The other challenges that are concerned when selection the prospective candidates is to understand the differences that are in the education system which is likely to result in selection process differences. For instance, in Germany, a college graduate is likely to come to the job market when 28 years of age while the British college graduates are likely to get to job market at 22 years of age. Additionally, the value system of every other individual differs due to the education system and the beliefs held by the society. These cultural differences affect the manner in which recruitment and selection practices are carried out as well as the path through which it has to be achieved. Therefore, without the HR understanding the culture of the country before commencing the recruitment and selection process then there are high chances of misunderstanding that may arise.

Technology Challenges

As firms seek to internationalize, they face different technology challenges. One of the contributors to the challenges includes the level of technology absorption which is largely affected by the technological development of a country. Technology is known to have changed the manner in which business is transacted globally (Noe et al., 2006). The advent of computers and internet has even ensured more impact on the business practices. Some of the business cannot even function without application of computer technology and the effect is seen in nearly all areas of business which include the human resources.

The level of technology absorption differs from one country to another. There are countries where technology use is high hence allowing for recruitment to be carried out through the internet. However, there are some countries that the technology absorption remains so low that the HR recruiters have to rely on print publications such as newspapers to have their job postings and get the prospect for open positions. This means that if the HR department is not aware of the differences that are eminent then they are likely to miss their target group for recruitment. For the countries with high internet absorption, the HR finds it easy to post jobs and many to access through the online platform. Interestingly, the converse is the situation for job postings that are done through publications and the news prints. Technology has made recruitment process more efficient but there is need to understand the nature of recruits being targeted.

Economic Challenges

When recruiting and selecting the qualified candidates for a job, there are numerous economic challenges that most of the organizations go through. The first economic challenge is tied to the quality of the suitable candidate. The quality of the candidate is always an issue especially in the changing economy where there is the adoption of new technologies, increased awareness of the global economics and where there is an increase in demand for educational requirements (Cascio, 1986). The most prospective candidates are often taken up and it takes a lot of effort to convince them. This means that the pay package has to be considerate enough. In fact, if the hiring company is not aware of the lucrative nature of the best candidates, they may end up losing them to other jobs. This means that the hiring company has to start afresh the process of getting a very suitable candidate who can take up the job. This means that more cost incurred and effectively can lead to less even low-quality individuals being taken up for the job.
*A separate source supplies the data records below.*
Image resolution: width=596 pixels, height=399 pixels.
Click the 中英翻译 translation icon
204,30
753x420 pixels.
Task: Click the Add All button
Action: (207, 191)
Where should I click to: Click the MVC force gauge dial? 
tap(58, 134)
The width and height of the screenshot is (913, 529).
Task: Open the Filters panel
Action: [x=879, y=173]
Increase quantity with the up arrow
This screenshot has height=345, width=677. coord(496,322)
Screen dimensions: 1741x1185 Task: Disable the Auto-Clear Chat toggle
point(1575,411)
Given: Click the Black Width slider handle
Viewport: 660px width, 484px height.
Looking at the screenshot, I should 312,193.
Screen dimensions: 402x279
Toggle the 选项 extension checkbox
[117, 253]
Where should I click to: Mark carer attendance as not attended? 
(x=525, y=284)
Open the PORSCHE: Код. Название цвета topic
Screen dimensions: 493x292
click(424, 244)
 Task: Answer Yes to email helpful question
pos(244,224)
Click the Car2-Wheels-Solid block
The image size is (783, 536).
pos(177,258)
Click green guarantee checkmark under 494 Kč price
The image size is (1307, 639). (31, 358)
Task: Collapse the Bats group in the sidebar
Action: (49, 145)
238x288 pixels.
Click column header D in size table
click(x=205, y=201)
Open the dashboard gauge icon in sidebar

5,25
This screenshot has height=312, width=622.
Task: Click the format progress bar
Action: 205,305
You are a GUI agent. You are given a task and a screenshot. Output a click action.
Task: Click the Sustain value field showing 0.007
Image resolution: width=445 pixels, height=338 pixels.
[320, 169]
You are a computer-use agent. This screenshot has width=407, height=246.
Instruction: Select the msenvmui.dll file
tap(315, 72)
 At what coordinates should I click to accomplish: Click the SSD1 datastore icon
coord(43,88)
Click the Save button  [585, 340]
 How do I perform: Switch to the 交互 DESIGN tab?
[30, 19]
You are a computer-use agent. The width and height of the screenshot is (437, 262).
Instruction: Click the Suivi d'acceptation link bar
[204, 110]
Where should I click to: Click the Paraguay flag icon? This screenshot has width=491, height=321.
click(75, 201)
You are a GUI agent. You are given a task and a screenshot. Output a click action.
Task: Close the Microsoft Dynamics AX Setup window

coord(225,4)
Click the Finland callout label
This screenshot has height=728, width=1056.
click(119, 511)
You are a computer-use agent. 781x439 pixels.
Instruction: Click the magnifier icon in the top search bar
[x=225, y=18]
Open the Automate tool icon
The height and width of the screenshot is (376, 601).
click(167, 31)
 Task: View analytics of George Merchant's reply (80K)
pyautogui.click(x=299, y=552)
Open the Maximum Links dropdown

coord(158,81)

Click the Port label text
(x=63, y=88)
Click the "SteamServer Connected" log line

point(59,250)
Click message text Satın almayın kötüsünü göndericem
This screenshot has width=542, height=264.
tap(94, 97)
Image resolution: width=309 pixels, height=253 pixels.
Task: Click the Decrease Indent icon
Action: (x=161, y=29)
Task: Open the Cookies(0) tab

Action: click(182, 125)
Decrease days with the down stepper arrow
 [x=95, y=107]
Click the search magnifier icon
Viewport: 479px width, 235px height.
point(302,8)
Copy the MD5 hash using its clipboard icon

Whenever one is selecting and recruiting individuals, the compensation, the benefits and the work environment matter. In cases where the human resources are internationalized, there are additional costs that are incurred in regards to the payments of the staff. The payments have to at best reflect the standards of international payments and at worst reflect the standard payments for the same jobs in the host country. This then means that if the firm was paying what is below the standards of the host country then it will have to adjust according to the pay schedules. Without adjusting they are likely not to attract the required labor force. However, when a company gets itself in the situation of the tough economy, it will have to cut back the benefits and hence miss out on the best candidates. However, when the company adjusts despite the tough economic climate in the country then it will incur the additional costs.

The other economic challenge for most of the business that internationalizes is the cost of employee retention. There is a cost that is incurred to retain employee and it includes offering the best work environments to ensure that the employees do not leave their jobs in search of greener pastures. Additionally, the corporate culture, as well as the work environment, play a critical role in the retention process. Therefore, there is no need to compromise on the two. In fact, when the benefits package is not excellent then the employees are likely to leave as soon as they seek to get better offers. This means that at the international level, the company has to be ready to properly screen the employees hence ensuring that there is loyalty and at the end determining if the employees are likely to leave. There is an additional cost that comes up with a screening of persons and the company has to ensure that this is met. In fact, the company has to get competent persons to help in salvaging the situation.


Polycentric Approach-Cross Culture Challenge

To help curb the challenges that arise from the cross cultures, there is a need for the human resource department to use the polycentric approach. In polycentric approach, the HR recruits the persons for the international businesses (Sebastian, 2007). In this case, the persons from the host countries are recruited to take up the managerial positions and helps in carrying out the different activities of the subsidiary company. The reason behind having this kind of approach is because the locals are well acquainted with their culture. Thus, the locals can run businesses in an effective way in comparison to their foreign counterparts. The approach is much more useful and widely applied as the difficulty that arises from the adjustment of expatriates from the parent country gets eliminated (Collings and Scullion, 2006).

Ethnocentric Approach- Technological Challenges

To address the technological challenges that arise in the organization, there is need to hire individuals at the management level same as that of the parent company. Given that technology is a critical issue, the hiring of individuals from the parent country of the company is likely to help in controlling the manner in which systems are set up. This is preferred as the employees from the parent company always have strong working knowledge of the different policies and procedures of the company and ensure that all the guidelines are adhered to (Mayrhofer and Brewster, 1996).

Technological problems can be addressed when there is some form of uniformity or continuity and this is what the ethnocentric approach provides. Usually, when a company opens an office abroad, it is usually in the growth stage. This means that using the ethnocentric staffing can only lead to prevention of expansion of the country’s interest in things that do not matter. Technological continuity is achieved through this approach as people are put in charge of the host country (Dörrenbächer and Geppert, 2010). The people are those who are knowledgeable on the parent company’s goals in the long run.

Polycentric Approach- Economic Challenge

Using the approach will also help in addressing some of the economic challenges. Through the approach, the hiring of locals or the nationals of the host country becomes at least less expensive (Collings and Scullion, 2006). Also, the hiring of individuals within the local market is likely to ensure that there is better government support hence the reduction in costs that are to be incurred in case no local is hired. For some countries, incentives are given to the companies that hire locals.


Cascio, W.F., 1986. Managing human resources. New York, NY: McGraw-Hill.

Collings, D.G. and Scullion, H.U.G.H., 2006. Approaches to international staffing (pp. 17-38). London: Routledge.

Collings, D.G., Scullion, H. and Morley, M.J., 2007. Changing patterns of global staffing in the multinational enterprise: Challenges to the conventional expatriate assignment and emerging alternatives. Journal of World Business, 42(2), pp.198-213.

Dörrenbächer, C. and Geppert, M., 2010. Subsidiary staffing and initiative-taking in multinational corporations: A socio-political perspective. Personnel Review, 39(5), pp.600-621.

Mayrhofer, W. and Brewster, C., 1996. In praise of ethnocentricity: Expatriate policies in European multinationals. Thunderbird International Business Review, 38(6), pp.749-778.

Noe, R.A., Hollenbeck, J.R., Gerhart, B. and Wright, P.M., 2006. Human resource management: Gaining a competitive advantage.

Schuler, R.S., Tarique, I. and Jackson, S.E., 2004. Managing human resources in cross-border alliances. In Advances in mergers and acquisitions (pp. 103-129). Emerald Group Publishing Limited.

Sebastian Reiche, B., 2007. The effect of international staffing practices on subsidiary staff retention in multinational corporations. The International Journal of Human Resource Management, 18(4), pp.523-536.